___ Data excerpts ___

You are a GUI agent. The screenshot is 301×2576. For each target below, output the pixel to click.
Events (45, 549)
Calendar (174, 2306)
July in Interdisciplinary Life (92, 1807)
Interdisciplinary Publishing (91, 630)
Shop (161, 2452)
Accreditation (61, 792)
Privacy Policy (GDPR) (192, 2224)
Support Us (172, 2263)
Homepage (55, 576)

___
___ Data excerpts ___

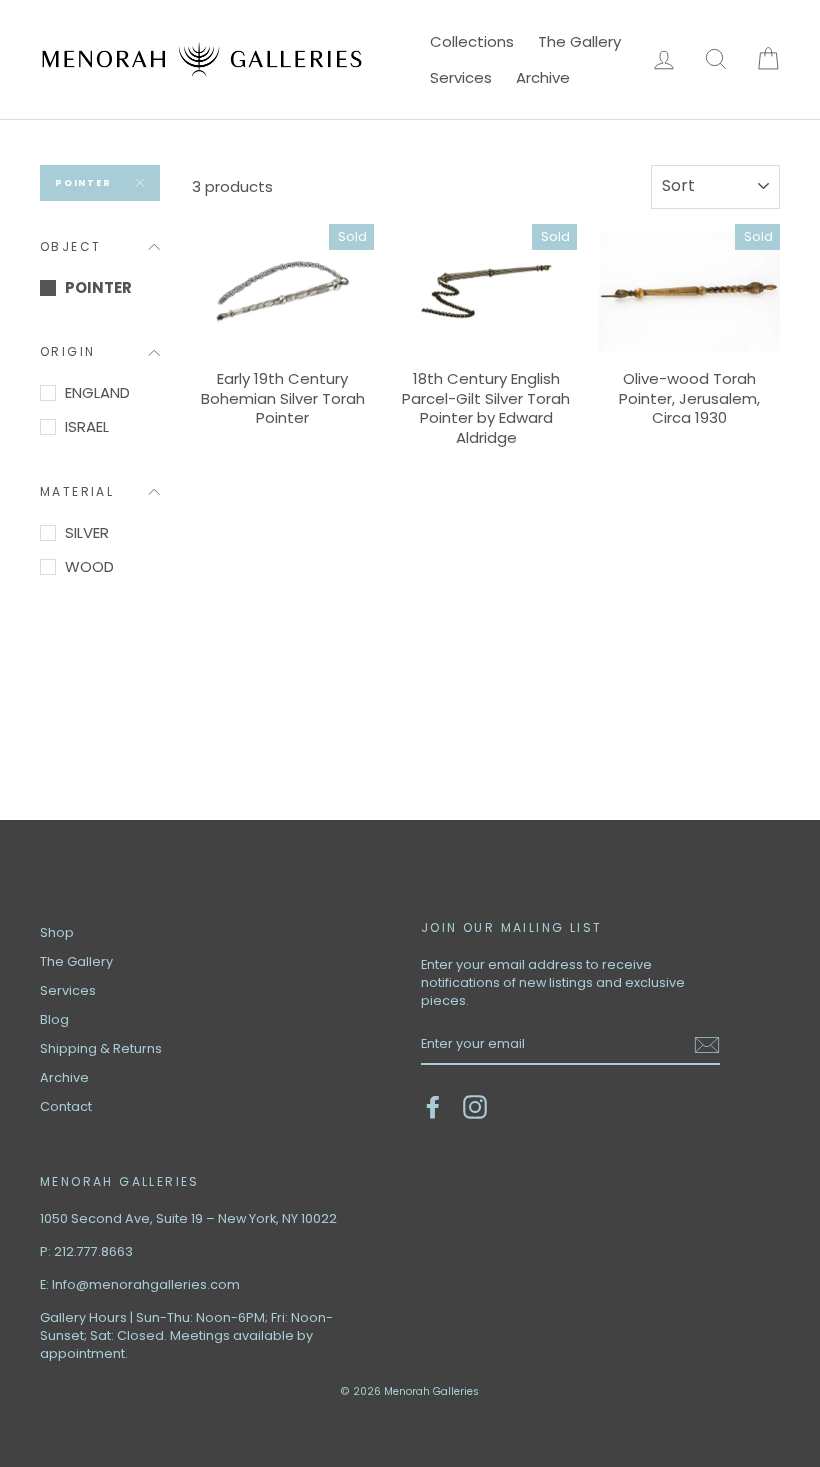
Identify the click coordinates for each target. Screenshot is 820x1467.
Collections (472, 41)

___

Aim of the task: Say how many lines of the listing above include the word "target", and give no other text.

Exercise result: 2